The problem
Please count the lines in the data below that hold "double" and answer with the number by itself.

★ ★ ★ ★

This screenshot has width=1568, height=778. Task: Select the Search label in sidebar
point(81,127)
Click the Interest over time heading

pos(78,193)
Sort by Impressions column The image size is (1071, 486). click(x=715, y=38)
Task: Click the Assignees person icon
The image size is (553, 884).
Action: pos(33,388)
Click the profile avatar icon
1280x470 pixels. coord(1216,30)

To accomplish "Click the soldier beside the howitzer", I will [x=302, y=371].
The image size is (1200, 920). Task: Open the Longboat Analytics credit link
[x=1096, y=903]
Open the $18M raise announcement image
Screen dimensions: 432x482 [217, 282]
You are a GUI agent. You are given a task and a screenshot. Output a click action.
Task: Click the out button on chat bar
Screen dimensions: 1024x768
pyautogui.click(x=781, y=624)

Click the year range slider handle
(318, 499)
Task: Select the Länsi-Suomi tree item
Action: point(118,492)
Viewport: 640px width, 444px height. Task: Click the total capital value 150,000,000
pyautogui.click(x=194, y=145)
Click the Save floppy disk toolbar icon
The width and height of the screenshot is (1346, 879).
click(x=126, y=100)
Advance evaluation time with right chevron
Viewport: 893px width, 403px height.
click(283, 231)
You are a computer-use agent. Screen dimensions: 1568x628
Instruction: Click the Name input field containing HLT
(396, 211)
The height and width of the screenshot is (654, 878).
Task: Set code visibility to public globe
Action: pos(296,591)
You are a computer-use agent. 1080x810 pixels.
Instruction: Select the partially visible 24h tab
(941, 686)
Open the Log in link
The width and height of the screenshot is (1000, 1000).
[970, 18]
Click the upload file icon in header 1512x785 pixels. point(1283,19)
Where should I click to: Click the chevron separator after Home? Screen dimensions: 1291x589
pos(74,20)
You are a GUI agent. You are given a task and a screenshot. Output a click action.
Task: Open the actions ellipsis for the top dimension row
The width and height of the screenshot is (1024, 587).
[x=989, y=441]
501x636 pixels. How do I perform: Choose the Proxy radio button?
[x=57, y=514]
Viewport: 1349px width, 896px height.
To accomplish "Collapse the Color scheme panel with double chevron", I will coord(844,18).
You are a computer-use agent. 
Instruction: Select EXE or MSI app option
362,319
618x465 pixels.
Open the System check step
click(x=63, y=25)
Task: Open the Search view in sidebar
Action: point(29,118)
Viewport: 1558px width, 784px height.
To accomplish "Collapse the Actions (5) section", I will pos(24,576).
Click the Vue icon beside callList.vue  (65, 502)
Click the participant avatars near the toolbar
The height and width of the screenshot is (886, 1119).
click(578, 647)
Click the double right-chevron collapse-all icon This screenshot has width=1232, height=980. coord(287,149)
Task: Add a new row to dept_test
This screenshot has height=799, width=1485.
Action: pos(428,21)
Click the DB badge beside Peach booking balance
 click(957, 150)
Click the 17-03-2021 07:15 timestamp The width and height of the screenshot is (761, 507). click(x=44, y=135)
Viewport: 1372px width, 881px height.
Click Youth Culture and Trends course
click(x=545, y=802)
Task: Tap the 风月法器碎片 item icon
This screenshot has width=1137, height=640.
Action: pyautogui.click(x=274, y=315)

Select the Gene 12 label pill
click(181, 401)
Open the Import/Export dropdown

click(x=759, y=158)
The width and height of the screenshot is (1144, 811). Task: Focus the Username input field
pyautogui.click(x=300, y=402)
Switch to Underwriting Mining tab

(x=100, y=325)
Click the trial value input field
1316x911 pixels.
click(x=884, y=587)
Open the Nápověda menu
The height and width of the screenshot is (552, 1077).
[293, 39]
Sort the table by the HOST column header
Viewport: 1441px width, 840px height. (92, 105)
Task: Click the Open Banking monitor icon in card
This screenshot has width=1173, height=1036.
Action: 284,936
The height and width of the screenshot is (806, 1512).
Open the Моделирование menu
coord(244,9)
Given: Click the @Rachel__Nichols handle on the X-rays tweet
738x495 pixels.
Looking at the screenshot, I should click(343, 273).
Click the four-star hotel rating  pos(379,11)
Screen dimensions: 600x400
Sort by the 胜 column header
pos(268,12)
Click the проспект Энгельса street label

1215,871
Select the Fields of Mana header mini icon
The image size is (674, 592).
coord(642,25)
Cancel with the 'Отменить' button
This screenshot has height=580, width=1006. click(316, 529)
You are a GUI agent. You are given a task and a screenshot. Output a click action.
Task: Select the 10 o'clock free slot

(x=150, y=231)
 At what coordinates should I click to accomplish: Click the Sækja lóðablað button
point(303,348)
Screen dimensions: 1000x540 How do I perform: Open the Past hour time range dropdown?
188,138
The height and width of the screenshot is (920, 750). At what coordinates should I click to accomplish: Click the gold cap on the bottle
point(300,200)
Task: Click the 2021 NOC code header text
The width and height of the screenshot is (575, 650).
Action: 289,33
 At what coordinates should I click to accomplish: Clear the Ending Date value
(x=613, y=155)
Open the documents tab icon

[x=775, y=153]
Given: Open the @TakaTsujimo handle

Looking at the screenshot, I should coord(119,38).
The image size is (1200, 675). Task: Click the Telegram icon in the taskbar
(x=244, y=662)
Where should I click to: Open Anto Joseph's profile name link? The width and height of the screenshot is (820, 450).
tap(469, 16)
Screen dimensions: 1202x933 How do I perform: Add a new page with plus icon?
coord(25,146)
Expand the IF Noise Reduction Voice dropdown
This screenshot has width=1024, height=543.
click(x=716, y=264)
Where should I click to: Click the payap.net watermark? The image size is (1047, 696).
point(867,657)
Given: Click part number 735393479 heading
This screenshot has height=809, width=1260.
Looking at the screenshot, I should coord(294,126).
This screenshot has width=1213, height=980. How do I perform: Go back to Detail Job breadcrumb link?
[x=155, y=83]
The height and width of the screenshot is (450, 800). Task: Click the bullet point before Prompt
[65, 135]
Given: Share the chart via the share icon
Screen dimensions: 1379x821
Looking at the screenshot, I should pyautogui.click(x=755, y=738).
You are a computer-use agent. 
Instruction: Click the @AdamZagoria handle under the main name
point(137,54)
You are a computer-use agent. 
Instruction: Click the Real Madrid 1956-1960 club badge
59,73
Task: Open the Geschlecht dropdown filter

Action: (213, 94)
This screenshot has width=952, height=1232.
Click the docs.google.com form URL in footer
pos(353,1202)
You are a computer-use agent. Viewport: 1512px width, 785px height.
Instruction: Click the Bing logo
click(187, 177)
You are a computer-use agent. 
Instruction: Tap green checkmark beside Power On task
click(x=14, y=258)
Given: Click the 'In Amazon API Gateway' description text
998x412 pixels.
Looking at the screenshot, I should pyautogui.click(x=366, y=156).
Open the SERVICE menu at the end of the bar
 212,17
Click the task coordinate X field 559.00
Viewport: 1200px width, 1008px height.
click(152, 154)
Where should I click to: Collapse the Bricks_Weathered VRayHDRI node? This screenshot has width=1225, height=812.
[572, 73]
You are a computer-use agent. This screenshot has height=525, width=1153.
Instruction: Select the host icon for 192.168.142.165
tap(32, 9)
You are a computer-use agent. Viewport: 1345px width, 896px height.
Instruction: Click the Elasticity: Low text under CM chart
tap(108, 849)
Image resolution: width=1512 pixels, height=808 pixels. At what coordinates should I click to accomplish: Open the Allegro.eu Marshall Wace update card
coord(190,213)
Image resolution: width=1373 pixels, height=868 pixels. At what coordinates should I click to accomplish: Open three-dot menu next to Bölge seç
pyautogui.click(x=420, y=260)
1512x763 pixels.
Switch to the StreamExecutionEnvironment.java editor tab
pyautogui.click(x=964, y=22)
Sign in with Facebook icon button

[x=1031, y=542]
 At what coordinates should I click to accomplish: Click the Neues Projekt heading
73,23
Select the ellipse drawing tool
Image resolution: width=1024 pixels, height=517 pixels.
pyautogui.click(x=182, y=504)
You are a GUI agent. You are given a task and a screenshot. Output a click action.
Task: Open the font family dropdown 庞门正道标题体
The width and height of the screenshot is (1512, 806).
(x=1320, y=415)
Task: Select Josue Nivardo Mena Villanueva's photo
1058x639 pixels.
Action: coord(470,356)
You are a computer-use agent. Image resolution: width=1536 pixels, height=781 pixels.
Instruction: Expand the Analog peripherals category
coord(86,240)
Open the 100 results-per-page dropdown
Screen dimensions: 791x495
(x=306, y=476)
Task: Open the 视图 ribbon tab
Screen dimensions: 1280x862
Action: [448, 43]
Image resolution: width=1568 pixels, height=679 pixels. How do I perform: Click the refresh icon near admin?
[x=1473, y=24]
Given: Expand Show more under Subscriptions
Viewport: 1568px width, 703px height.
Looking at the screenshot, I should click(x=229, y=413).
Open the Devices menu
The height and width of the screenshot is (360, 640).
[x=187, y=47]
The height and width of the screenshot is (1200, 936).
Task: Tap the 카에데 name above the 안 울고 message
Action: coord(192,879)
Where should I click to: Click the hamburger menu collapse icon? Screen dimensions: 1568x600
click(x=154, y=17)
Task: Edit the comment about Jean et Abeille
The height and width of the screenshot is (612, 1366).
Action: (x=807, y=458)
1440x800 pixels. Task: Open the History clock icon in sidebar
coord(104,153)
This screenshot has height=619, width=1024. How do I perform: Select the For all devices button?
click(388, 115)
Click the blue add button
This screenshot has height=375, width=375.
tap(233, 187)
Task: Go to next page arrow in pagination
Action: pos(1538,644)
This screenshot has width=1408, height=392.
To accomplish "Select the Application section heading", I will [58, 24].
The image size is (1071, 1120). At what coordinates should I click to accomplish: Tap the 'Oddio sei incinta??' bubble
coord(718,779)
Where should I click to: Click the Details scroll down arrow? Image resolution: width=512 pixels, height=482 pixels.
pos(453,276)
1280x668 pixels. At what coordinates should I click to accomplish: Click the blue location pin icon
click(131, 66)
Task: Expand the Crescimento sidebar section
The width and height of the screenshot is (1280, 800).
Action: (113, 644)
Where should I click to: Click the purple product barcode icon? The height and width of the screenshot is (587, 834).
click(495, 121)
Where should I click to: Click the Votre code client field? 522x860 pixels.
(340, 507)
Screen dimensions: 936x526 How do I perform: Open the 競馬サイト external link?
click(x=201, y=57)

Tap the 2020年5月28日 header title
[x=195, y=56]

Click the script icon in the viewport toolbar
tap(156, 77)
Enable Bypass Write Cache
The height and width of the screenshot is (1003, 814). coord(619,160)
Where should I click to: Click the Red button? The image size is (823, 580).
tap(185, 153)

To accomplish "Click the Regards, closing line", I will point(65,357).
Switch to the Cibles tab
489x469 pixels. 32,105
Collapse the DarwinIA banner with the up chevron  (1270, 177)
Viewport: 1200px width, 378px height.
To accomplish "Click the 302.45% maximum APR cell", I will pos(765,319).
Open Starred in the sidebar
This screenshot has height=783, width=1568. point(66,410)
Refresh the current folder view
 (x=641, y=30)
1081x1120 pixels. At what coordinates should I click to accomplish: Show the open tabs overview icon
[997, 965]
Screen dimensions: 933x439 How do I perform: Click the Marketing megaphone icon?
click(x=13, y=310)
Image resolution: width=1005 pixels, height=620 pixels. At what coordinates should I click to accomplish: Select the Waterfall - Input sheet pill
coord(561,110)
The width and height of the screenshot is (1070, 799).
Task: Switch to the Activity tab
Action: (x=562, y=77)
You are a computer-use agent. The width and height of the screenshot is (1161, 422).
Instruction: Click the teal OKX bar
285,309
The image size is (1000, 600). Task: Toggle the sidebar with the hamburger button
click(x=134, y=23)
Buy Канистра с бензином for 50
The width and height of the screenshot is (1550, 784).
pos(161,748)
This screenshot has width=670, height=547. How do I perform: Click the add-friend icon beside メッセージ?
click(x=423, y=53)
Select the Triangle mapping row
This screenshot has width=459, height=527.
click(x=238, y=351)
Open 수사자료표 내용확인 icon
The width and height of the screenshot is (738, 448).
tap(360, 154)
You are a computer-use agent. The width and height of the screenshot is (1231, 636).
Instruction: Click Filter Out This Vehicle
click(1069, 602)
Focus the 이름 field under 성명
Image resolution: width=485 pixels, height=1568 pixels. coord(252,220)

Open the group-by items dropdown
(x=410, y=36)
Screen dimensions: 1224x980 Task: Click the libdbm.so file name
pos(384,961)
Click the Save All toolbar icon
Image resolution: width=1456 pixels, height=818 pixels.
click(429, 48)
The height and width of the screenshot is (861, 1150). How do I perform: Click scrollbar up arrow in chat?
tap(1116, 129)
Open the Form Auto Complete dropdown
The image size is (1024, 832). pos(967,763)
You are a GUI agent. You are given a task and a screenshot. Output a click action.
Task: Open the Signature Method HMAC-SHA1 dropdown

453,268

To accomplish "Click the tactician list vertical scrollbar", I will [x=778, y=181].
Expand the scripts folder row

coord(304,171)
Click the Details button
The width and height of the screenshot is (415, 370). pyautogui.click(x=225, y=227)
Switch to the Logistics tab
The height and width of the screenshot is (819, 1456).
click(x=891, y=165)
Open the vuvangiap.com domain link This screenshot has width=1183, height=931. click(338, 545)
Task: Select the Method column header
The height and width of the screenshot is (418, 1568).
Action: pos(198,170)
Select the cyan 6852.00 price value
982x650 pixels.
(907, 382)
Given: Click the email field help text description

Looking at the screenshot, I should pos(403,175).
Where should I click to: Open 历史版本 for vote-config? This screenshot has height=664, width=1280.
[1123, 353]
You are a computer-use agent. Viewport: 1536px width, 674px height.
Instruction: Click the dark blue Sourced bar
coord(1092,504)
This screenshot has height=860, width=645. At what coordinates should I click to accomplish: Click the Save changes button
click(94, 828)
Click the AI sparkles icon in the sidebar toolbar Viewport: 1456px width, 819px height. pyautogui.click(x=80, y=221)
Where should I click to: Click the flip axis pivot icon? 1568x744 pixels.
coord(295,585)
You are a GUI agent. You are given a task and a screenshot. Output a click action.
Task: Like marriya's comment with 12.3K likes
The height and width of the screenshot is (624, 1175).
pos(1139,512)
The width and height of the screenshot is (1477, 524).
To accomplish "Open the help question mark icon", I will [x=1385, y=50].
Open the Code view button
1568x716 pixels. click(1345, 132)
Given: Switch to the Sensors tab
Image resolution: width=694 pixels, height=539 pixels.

★ ★ ★ ★

Answer space
2